Drücken Sie die 1, wenn Sie damit einverstanden sind, dass alles, was in diesem Raum geschieht, überwacht wird.
Drücken Sie dir Raute-Taste, wenn Sie darin einwilligen unangenehme und indiskrete Fragen gestellt zu kommen.
Natürlich ist es unser Anliegen, dass die Daten unserer Teilnehmer geschützt werden und weisen daher auf unsere AGB hin. Wir möchten Sie auch darauf hinweisen, dass nicht ausgeschlossen werden kann, dass Ihnen nicht gefällt, was Sie hören.
Wir bitten nicht um Entschuldigung, Sie haben sich selbst für die Teilnahme entschieden.
Vielen Dank.
II: Erkenntnis
Guten Tag, ja vielen Dank, ich habe mich wirklich über die Einladung gefreut.
Name XX. Alter YY. Familienstand: Z Qualifikation: Sonderzeichen ? Eignung: Sonderzeichen ?
Meine Stärken?
Ich bin teamfähig und belastbar. Empathisch, geduldig, stets freundlich. Ich füge mich gern ein und bin prinzipiell gut darin so zu tun als ob ich jemand anderes wäre. Ich denke das zählt als wandelbar.
Ich bin stets auf Situationen vorbereitet. Ich übe das oft vor dem Spiegel.

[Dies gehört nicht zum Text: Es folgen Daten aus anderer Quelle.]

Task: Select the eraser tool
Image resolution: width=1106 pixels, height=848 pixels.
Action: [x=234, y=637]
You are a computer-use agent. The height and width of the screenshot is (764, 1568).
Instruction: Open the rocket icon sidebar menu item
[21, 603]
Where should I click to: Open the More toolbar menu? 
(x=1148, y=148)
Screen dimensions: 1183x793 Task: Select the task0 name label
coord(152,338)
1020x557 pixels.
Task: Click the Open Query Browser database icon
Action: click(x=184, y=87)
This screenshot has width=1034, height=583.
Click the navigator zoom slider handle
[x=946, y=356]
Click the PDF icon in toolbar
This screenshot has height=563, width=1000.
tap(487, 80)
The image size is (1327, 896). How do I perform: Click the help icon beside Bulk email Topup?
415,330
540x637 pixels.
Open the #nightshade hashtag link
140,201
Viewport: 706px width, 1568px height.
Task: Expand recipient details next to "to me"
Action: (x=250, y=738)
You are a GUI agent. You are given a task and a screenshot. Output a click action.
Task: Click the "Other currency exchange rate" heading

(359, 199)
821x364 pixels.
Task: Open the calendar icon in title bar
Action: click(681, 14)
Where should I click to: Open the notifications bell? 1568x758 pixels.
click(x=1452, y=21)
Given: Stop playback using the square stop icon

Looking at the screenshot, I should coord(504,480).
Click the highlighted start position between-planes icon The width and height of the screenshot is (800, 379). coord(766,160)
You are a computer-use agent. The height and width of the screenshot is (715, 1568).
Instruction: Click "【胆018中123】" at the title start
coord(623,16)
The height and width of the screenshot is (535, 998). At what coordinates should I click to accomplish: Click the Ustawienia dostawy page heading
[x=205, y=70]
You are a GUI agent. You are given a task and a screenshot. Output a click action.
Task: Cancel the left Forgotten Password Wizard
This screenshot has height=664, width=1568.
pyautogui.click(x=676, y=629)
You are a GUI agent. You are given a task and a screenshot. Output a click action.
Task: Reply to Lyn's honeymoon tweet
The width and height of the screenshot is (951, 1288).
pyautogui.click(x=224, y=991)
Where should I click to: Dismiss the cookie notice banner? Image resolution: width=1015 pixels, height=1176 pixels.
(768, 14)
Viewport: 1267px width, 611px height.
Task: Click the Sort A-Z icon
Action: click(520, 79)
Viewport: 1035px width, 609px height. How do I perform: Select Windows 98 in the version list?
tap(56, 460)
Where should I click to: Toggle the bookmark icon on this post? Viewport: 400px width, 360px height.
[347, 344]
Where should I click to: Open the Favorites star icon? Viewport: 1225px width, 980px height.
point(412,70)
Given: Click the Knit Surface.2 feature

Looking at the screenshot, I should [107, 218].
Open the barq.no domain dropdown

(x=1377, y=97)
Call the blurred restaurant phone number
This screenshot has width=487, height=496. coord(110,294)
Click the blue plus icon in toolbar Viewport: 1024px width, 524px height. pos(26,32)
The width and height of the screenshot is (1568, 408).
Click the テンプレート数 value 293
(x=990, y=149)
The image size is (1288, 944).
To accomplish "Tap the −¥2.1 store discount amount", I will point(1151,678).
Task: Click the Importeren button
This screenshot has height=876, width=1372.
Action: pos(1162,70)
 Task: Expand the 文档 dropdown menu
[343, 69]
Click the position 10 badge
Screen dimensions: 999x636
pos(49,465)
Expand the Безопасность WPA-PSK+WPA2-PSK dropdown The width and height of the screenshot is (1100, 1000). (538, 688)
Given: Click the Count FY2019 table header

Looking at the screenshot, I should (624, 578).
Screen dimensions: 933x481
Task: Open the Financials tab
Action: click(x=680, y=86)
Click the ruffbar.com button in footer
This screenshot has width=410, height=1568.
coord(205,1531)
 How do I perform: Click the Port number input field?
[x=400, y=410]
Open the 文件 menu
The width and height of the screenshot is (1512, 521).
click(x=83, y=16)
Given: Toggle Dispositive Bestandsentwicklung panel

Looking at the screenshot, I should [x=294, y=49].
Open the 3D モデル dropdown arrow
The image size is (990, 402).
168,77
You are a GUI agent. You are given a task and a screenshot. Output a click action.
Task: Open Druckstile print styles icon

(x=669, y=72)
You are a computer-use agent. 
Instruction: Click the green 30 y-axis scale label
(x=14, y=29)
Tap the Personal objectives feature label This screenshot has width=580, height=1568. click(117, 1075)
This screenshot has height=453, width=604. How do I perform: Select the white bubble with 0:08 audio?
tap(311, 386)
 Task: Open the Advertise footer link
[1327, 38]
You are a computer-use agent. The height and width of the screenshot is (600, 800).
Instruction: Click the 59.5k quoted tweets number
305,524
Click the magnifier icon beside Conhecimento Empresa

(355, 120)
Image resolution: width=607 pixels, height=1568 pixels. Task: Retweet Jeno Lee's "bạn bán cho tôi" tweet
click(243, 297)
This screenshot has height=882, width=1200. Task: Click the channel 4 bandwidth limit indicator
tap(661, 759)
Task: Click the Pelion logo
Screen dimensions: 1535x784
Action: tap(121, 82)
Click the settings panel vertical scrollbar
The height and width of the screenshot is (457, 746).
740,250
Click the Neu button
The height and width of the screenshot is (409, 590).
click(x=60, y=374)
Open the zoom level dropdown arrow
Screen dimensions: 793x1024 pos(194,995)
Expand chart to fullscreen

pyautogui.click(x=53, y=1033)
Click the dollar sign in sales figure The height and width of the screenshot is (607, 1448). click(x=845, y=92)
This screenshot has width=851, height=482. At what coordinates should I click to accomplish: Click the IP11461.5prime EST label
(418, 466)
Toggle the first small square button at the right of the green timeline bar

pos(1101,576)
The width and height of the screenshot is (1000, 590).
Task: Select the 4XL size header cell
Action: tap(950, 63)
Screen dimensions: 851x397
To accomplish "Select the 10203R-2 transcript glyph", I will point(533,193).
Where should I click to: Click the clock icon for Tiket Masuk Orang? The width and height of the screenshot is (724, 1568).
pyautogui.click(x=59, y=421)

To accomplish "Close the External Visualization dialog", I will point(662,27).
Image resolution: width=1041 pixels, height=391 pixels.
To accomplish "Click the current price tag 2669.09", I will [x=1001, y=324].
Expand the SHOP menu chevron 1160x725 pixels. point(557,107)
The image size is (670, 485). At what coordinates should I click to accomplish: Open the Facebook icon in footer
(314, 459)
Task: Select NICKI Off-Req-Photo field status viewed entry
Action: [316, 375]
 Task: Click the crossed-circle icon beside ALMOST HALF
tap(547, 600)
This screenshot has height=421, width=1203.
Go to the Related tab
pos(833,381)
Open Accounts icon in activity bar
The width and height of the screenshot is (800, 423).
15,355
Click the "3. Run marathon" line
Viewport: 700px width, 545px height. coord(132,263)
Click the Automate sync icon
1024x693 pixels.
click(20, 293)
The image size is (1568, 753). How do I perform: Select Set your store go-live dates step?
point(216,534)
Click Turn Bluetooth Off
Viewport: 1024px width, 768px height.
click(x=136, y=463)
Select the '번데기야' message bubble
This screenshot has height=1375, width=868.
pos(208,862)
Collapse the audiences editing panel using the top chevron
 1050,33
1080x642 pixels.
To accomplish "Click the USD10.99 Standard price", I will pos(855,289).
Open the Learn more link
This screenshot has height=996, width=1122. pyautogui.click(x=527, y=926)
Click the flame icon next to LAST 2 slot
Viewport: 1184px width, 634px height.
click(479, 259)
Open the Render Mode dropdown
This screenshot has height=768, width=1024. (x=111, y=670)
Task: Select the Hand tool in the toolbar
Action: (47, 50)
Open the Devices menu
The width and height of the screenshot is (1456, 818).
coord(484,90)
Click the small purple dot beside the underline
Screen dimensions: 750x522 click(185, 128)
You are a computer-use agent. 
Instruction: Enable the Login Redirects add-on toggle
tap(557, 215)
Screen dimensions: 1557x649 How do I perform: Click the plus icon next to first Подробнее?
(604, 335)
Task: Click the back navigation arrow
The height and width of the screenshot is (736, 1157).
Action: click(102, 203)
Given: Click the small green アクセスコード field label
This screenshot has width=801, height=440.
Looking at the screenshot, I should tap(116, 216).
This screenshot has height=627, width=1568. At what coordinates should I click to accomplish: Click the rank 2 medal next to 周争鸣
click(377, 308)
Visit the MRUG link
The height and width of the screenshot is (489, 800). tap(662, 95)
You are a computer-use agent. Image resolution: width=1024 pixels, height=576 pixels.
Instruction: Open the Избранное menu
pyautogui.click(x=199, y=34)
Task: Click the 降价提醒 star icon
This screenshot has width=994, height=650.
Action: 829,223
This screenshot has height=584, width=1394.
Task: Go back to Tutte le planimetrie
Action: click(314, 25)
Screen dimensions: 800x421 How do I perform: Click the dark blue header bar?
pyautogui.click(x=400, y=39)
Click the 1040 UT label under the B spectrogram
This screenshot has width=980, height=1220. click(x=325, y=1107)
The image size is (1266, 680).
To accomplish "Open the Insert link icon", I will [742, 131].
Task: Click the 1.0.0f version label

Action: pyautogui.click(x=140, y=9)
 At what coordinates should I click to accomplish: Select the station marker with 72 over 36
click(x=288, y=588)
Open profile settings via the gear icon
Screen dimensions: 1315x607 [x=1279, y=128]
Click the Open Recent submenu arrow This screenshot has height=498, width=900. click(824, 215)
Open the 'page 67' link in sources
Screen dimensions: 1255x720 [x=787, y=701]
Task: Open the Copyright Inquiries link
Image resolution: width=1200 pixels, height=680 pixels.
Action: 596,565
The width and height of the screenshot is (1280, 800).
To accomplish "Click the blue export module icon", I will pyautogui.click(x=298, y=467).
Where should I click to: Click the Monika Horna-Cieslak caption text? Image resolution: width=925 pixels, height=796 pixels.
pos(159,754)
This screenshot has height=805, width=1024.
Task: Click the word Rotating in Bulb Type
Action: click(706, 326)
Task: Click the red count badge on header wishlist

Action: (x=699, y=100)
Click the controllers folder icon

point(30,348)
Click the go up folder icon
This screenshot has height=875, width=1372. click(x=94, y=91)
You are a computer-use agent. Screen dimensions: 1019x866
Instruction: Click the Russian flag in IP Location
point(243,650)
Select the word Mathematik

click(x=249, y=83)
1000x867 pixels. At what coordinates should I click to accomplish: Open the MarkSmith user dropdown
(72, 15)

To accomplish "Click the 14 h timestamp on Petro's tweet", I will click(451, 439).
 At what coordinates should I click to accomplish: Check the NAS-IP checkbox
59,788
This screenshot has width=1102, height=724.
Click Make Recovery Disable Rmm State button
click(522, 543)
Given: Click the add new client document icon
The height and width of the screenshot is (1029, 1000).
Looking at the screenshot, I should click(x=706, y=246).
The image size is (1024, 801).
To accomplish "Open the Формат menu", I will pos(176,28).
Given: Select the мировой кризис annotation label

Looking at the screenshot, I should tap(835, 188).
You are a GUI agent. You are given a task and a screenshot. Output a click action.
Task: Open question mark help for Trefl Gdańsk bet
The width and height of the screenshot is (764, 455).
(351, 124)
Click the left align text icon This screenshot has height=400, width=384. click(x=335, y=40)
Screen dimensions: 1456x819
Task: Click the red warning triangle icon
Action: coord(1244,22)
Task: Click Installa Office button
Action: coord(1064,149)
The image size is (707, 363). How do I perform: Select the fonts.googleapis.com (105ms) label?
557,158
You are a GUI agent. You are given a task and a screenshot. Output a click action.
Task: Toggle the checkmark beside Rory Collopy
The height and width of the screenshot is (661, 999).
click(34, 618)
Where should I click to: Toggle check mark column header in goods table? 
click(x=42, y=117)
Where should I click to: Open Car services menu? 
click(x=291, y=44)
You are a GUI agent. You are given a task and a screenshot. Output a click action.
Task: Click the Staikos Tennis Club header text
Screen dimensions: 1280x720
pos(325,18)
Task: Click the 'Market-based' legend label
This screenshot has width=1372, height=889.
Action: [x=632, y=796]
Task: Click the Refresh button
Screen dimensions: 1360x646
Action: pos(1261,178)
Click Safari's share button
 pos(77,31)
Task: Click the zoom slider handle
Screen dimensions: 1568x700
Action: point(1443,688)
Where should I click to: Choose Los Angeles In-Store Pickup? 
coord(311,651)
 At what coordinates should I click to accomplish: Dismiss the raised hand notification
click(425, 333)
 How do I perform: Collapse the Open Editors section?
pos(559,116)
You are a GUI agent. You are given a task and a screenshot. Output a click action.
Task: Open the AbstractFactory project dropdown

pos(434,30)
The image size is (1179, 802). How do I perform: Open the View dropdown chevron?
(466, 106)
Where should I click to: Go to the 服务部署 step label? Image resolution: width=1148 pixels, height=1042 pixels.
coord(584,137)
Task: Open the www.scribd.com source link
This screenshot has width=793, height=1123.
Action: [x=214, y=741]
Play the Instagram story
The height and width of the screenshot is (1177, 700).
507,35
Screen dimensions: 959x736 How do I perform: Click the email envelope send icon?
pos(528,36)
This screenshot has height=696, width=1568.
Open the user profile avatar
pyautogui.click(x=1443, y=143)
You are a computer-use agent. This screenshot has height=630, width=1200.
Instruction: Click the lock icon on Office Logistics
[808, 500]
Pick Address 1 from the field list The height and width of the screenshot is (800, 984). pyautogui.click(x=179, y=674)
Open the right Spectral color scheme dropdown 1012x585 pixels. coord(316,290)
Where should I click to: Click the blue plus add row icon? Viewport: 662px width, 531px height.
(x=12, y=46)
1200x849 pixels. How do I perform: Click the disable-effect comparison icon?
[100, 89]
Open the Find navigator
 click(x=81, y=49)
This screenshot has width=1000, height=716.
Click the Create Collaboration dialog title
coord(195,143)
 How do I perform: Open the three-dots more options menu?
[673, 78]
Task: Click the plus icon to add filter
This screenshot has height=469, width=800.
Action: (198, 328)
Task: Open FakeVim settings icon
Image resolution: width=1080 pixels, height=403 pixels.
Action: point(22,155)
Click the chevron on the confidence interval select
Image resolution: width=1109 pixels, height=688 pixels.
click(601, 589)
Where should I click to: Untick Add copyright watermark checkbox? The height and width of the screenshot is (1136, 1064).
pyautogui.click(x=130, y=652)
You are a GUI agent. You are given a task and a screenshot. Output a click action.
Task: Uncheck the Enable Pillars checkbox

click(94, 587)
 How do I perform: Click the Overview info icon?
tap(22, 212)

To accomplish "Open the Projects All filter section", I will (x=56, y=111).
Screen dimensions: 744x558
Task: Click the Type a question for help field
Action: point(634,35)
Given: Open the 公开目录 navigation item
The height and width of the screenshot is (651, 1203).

Welche Situationen genau? Alle möglichen.
Wenn ich von hinten wieder eine Berührung beim Vorbeigehen bemerke und denke, dass ich mir das nur eingebildet habe.
Sie müssen wissen, ich habe eine blühende Fantasie und ich bin sehr kreativ darin mir Begebenheiten so auszuschmücken, wie sie letztlich für mich passen.
Und ich bin auch gut im Rechtfertigen eigener Gefühle und Empfindungen und nein das ist nicht dasselbe.
Ich bin auch ziemlich gut darin, bestimmte Untertöne zu überhören, die finden Sie oft in Witzen oder Sprüchen, die eigentlich nur so von sexistischem Mist triefen und oh, das war ja gerade ein Kraftausdruck und das ziemt sich nicht, tut mir leid, sind nur wieder die Hormone.
Und meine Uhr?
Tickt auch nicht, nein überhaupt nicht, nur die Zeiger verformen sich mit der Zeit und verrosten, fallen ab.
Und wenn es sein muss, dann schlage ich die Zeit tot, bis sie kümmerlich am Boden liegt.
Ich bin allzeit zu jedem bereit und ich nörgle nie, nein nicht ein einziges Wort. Ich war noch nie wütend oder aufgebracht. Ich meine, wer will schon eine Furie sein, Sie etwa?
Man muss ja auch professionell sein und ich weiß sogar, wie man das schreibt, Professionalität ist ein schwieriges Wort, schwierig zu schreiben und noch schwieriger auszuleben.
Jetzt im Moment?
Danke dass Sie fragen. Um ehrlich zu sein gehts mir blendend, immer, (nein) eigentlich fantastisch und sonst auch, ich weiß nicht mal, was PMS ist und auch nicht, wofür diese Abkürzung überhaupt steht. Wenn man mich fragt, dann weiß ich auf alles die Antwort und wenn nicht, dann finde ich eine Weg zur Antwort.
Ich übersehe gerne, dass flexible Arbeitszeiten nichts anderes bedeutet als Überstunden zu schieben, und ich schiebe gerne, in Sport hatte ich in der 7. Klasse mal eine Eins und das sagt ja natürlich sehr viel über mich aus, nicht war?
Meine Schwächen?
Ich denke, die Tatsache, dass ich den Satz oft mit einem ,,Ich weiß nicht’’ oder ,,Keine Ahnung’’ beende, dabei habe ich Ahnung, ich hab sogar sehr viel Ahnung. Von allem eigentlich.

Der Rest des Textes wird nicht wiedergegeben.